The laughing triumvirate of the GMC 1973 batch — Satyanarayan Rathi, Laxmikant Rathi, and Ravi Kasat — was not a formal arrangement. No one elected them, no one gave them a name. But anyone who spent time in the corridors and hostel rooms of Government Medical College, Nagpur, in the mid-1970s knew the sound of their combined laughter: enormous, unrestrained, and impossible to ignore. The corridors resonated. Satyanarayan, or Satya as he was known, could produce that laugh at the drop of a hat. He could also make everyone around him produce it.
He died in Ujjain in the summer of 1994, aged 39. He had not yet found the peace that his friends believed he deserved.
The Boy from Daryapur
Satyanarayan, son of Shri Damodar and Smt. Kamala Rathi, was born in Shegaon and grew up in Daryapur, a city 52 kilometres west of Amravati. He studied at Adarsh High School, Daryapur, and completed his Higher Secondary Certificate from Khamgaon before entering GMC Nagpur in 1973.
He was, by all accounts, a natural — warm, funny, impossibly stylish in the way that young men from small Vidarbha towns sometimes were when they arrived at the city college and discovered bell-bottoms. The flared hems and wide leg openings were not affectation; they were conviction. Satya wore them with the confidence of someone who knew he looked well and did not care who disagreed.
But beneath the stylish sartorial tastes and the bell-bottom swagger was a mind that paid attention. He read newspapers for the editorials, not the cinema listings. He had opinions. He argued them.
After GMC
Satyanarayan graduated from GMC in 1977. His rural internship at the primary health center at Parseoni was shared with Prakash Katariya, Suresh Batra, and Rajendra Sarda. After internship, he returned to Daryapur and opened his practice. He worked as a medical officer at Loni and at Bombay Hospital before settling back in Daryapur as a general practitioner.
General practice in a small Vidarbha town in the 1980s was honest work: irregular patients, irregular income, no institutional support, and the expectation that the doctor could manage almost anything that walked through the door.
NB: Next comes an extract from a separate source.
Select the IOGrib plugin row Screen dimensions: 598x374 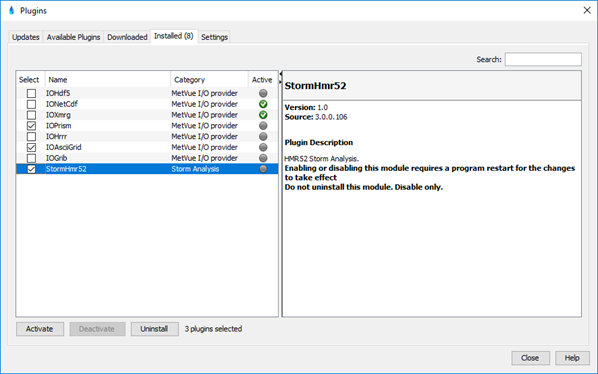click(147, 158)
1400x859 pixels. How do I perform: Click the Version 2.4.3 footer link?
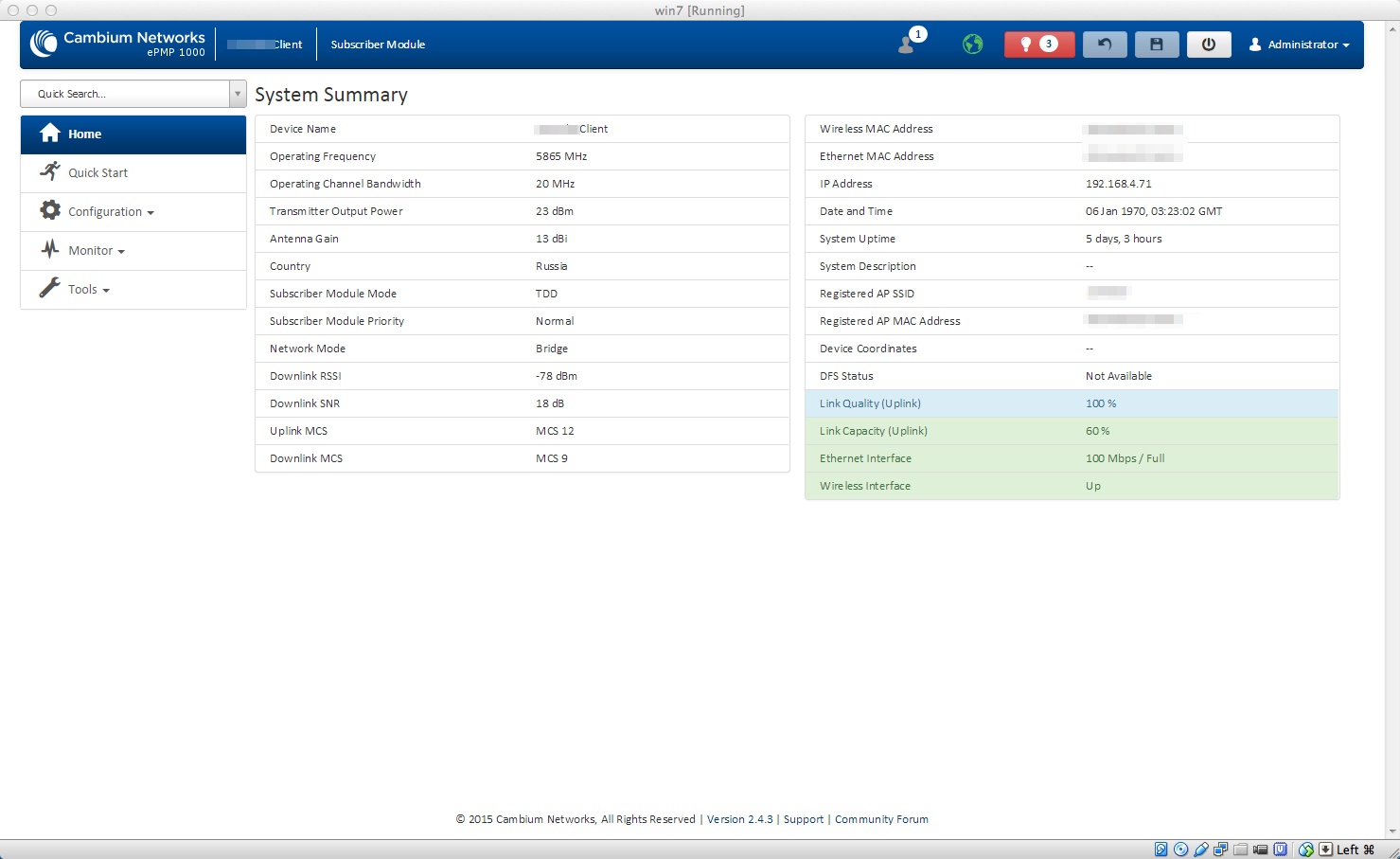(739, 819)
Satyanarayan managed.
Then the losses began.
Grief, and Then More
In the mid-1980s, his younger brother Shyam — an alumnus of MGIMS Sevagram from the 1976 batch, a gold medallist in DLO from Nagpur University — fell ill with interstitial lung disease while completing his post-graduation in ENT at Sevagram. He had been married barely a year. He died within months. SP Kalantri, who had housed Shyam during those difficult final months, described the loss as one he found hard to bear. For Satyanarayan, it was a rupture.
He continued to practice. The Daryapur clinic was his anchor, and he held it.
In the summer of 1994, Satyanarayan Rathi died, presumably of cystic bronchiectasis — a ruptured cyst caused fatal pneumothorax. He was in Ujjain. He was 39 years old.
His wife Meena survived him. She died on 25 May 2017.
What Was Left
His son Govind was five years old when his father died. He grew up knowing his father through his mother’s stories, his uncle’s accounts, and the occasional mention in his father’s batch. SP Kalantri spoke to Govind on 15 February 2021. “I told him that his father was always a character,” Kalantri wrote, “and possessed one of the unique senses of humour one could ever encounter.” Govind, who holds an engineering degree and an MBA and lives in Mumbai, felt proud that his father’s classmates still remembered him.
His daughters, both married, live in Mumbai and Bengaluru.
The class of 1973 remembered the bell-bottoms. They remembered the belly laughs. They remembered the warmth that animated both. Satyanarayan Rathi had not found settled ground in his brief professional life — the moves between Loni and Bombay Hospital and Daryapur suggest a restlessness that never quite resolved. But the laugh did not require resolution. It was its own complete thing, and it filled every corridor it entered.